Intra-site differential inhibition of multi-specific enzymes
Published in Journal of Enzyme Inhibition and Medicinal Chemistry, 2020
Mario Cappiello, Francesco Balestri, Roberta Moschini, Umberto Mura, Antonella Del-Corso
The experimental measurements of the inhibition kinetic parameters that were independently conducted on the two substrates (as usually occurs in inhibitor screening) refer to “apparent” inhibitory constants (i.e. appKi, appK′i), whose relative values may lead to apparent incongruities. For example, if the experimental data indicate a mixed type of inhibition for substrate B and an uncompetitive inhibition for substrate A, as in neohesperidin dihydrochalcone (NHDC), which has been assessed as an inhibitor of the reduction of L-idose (substrate B) and HNE (substrate A) catalysed by AKR1B120. The results of the analysis of substrate B shows that the inhibitor may target the free enzyme, and thus this should also result from the analysis of substrate A. However, the data suggest that the inhibitor targets only the EA complex.

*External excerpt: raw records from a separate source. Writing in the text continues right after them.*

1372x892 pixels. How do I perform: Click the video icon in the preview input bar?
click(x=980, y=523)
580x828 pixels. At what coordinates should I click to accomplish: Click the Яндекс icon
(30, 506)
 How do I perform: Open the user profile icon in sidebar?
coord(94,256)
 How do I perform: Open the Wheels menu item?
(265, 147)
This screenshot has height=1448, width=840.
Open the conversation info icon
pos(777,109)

This apparently contradictory situation can be rationalised although not completely, in the following ways: (i) the measured apparent inhibitory constants can be regarded as true dissociation constants, in which the K′i for substrate A is significantly lower than the Ki measured for substrate B (which is not the case for NHDC); and/or (ii) the measured constants are indeed “apparent” and the ternary complexes EIA, which is generated by adding A to the EI complex, and EAI, which is generated by adding I to the EA complex, are kinetically different and only EIA is able to evolve into products. Thus, once the potential DI has been identified through individual substrate analysis, it will be necessary to proceed analysing the simultaneous presence of the competing substrates for a conclusive evaluation of the differential inhibitory ability of the selected molecule.